I assume any CPU can initiate an RPC Call. For example, let's
say an application is running on CPU C != R.

The Receive completion occurs on CPU R. Suppose the Receive
matches to an incoming RPC that had no registered MRs. The
Receive completion can invoke xprt_complete_rqst in the
Receive completion handler to complete the RPC on CPU R
without another context switch.

The problem is that the RPC completes on CPU R because the
RPC stack uses a BOUND workqueue, and so does NFS. Thus at
least the RPC and NFS completion processing are competing
for CPU R, instead of being handled on other CPUs, and
maybe the requesting application is also likely to migrate
onto CPU R.

I observed this behavior experimentally.

Today, the xprtrdma Receive completion handler processes
simple RPCs (ie, RPCs with no MRs) immediately, but finishes
completion processing for RPCs with MRs by re-scheduling
them on an UNBOUND secondary workqueue.

I thought it would save me a context switch if the Receive
completion handler dealt with an RPC with only one MR that
had been remotely invalidated as a simple RPC, and allowed
it to complete immediately (all it needs to do is DMA unmap
that already-invalidated MR) rather than re-scheduling.

Assuming NFS READs and WRITEs are less than 1MB and the
payload can be registered in a single MR, I can avoid
that context switch for every I/O (and this assumption
is valid for my test system, using CX-3 Pro).

Except when I tried this, the IOPS throughput dropped
considerably, even while the measured per-RPC latency was
lower by the expected 5-15 microseconds. CPU R was running
flat out handling Receives, RPC completions, and NFS I/O
completions. In one case I recall seeing a 12 thread fio
run not using CPU on any other core on the client.

> My baseline assumption is that other cpu cores have their own tasks
> that they are handling, and making RDMA completions be processed
> on a different cpu is blocking something, maybe not the submitter,
> but something else. So under the assumption that completion processing
> always comes on the expense of something, choosing anything else other
> than the cpu core that the I/O was submitted on is an inferior choice.
> 
> Is my understanding correct that you are trying to emphasize that
> unbound workqueues make sense on some use-cases for initiator drivers
> (like xprtrdma)?

No, I'm just searching for the right tool for the job.

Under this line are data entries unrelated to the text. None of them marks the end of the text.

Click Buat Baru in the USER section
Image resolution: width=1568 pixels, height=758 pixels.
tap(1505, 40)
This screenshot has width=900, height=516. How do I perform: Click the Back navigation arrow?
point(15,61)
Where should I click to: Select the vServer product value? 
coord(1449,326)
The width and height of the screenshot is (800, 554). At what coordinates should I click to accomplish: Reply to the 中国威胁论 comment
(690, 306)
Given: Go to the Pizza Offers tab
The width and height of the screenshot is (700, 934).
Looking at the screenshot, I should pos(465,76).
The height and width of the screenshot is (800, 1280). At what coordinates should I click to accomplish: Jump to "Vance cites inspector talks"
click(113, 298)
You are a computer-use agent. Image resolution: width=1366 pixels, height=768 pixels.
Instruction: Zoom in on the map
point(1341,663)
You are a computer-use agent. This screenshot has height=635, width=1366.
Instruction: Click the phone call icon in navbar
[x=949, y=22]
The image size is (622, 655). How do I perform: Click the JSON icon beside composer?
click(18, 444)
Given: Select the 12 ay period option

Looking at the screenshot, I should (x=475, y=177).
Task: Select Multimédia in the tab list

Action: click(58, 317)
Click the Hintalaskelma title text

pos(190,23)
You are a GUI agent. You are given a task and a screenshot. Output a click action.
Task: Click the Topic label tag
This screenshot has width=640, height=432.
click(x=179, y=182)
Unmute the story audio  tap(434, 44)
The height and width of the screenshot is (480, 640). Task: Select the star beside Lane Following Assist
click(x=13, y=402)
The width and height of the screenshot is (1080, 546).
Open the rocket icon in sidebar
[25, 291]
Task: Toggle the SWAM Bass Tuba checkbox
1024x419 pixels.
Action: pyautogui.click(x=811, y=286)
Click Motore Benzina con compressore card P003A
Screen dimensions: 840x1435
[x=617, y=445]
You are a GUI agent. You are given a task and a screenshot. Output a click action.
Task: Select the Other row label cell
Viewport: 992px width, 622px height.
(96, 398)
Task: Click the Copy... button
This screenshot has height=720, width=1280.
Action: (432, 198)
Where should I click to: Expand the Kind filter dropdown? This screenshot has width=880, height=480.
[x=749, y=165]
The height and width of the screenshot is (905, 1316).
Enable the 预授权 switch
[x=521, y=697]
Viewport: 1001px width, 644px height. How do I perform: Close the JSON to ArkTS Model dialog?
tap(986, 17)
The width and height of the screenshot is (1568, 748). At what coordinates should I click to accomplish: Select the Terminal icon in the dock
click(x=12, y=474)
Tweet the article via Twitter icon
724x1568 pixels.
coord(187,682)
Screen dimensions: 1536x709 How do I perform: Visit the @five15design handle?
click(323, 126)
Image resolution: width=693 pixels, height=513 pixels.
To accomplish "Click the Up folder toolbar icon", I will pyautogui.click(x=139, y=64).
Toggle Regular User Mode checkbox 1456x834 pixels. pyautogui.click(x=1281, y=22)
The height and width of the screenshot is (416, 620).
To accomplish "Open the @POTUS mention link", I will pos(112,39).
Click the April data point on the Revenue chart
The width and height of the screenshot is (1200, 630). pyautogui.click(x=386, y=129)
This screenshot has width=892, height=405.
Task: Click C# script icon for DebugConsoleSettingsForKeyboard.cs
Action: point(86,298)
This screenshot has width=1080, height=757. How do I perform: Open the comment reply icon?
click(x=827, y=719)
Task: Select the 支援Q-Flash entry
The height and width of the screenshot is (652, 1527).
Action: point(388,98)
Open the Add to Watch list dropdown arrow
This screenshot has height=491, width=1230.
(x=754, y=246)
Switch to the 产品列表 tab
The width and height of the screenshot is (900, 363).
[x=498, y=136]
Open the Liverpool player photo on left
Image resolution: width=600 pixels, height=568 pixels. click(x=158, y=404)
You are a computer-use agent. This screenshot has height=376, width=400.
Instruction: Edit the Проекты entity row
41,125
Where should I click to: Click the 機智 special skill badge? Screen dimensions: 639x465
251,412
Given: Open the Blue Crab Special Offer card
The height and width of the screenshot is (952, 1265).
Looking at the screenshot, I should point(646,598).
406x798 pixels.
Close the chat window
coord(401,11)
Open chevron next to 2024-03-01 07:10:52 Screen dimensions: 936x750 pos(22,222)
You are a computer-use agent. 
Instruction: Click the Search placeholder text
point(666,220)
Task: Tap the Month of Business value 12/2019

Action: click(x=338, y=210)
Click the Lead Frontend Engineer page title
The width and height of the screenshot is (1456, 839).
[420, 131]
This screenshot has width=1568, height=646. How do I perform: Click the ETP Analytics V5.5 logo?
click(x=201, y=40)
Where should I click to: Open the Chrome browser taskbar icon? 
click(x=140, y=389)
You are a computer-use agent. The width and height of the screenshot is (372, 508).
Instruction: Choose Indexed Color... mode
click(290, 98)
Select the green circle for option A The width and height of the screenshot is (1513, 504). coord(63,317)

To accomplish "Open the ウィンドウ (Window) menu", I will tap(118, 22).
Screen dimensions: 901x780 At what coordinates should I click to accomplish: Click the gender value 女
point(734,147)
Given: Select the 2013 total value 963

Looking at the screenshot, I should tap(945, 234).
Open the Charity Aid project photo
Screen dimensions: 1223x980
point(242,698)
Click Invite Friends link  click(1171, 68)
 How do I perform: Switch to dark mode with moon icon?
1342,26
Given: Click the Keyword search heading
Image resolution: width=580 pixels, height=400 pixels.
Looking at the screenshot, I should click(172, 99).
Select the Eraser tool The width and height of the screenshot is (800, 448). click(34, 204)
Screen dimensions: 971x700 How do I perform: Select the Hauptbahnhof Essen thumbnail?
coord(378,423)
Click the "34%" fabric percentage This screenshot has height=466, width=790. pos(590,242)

I think what you are saying is that when a file system
like XFS resides on an RDMA-enabled block device, you
have multiple QPs and CQs to route the completion
workload back to the CPUs that dispatched the work. There
shouldn't be an issue there similar to NFS, even though
XFS might also use BOUND workqueues. Fair enough.

>> Quite probably, initiator ULP implementations will need
>> to ensure explicitly that their transactions complete on
>> the same CPU core where the application started them.
> 
> Just to be clear, you mean the CPU core where the I/O was
> submitted correct?

Yes.

>> The downside is this frequently adds the latency cost of
>> a context switch.
> 
> That is true, if the interrupt was directed to another cpu core
> then a context-switch will need to be involved, and that adds latency.

Latency is also introduced when ib_comp_wq cannot get
scheduled for some time because of competing work on
the same CPU. Soft IRQ, Send completions, or other
HIGHPRI work can delay the dispatch of RPC and NFS work
on a particular CPU.

> I'm stating the obvious here, but this issue historically existed in
> various devices ranging from network to storage and more. The solution
> is using multiple queues (ideally per-cpu) and try to have minimal
> synchronization in the submission path (like XPS for networking) and
> keep completions as local as possible to the submission cores (like flow
> steering).

For the time being, the Linux NFS client does not support
multiple connections to a single NFS server. There is some
protocol standards work to be done to help clients discover
all distinct network paths to a server. We're also looking
at safe ways to schedule NFS RPCs over multiple connections.

To get multiple connections today you can use pNFS with
block devices, but that doesn't help the metadata workload
(GETATTRs, LOOKUPs, and the like), and not everyone wants
to use pNFS.

Also, there are some deployment scenarios where "creating
another connection" has an undesirable scalability impact:

- The NFS client has dozens or hundreds of CPUs. Typical
for a single large host running containers, where the
host's kernel NFS client manages the mounts, which are
shared among containers.

- The NFS client has mounted dozens or hundreds of NFS
servers, and thus wants to conserve its connection count
to avoid managing MxN connections.

- The device prefers a lower system QP count for good
performance, or the client's workload has hit the device's
QP count limit.

--
Chuck Lever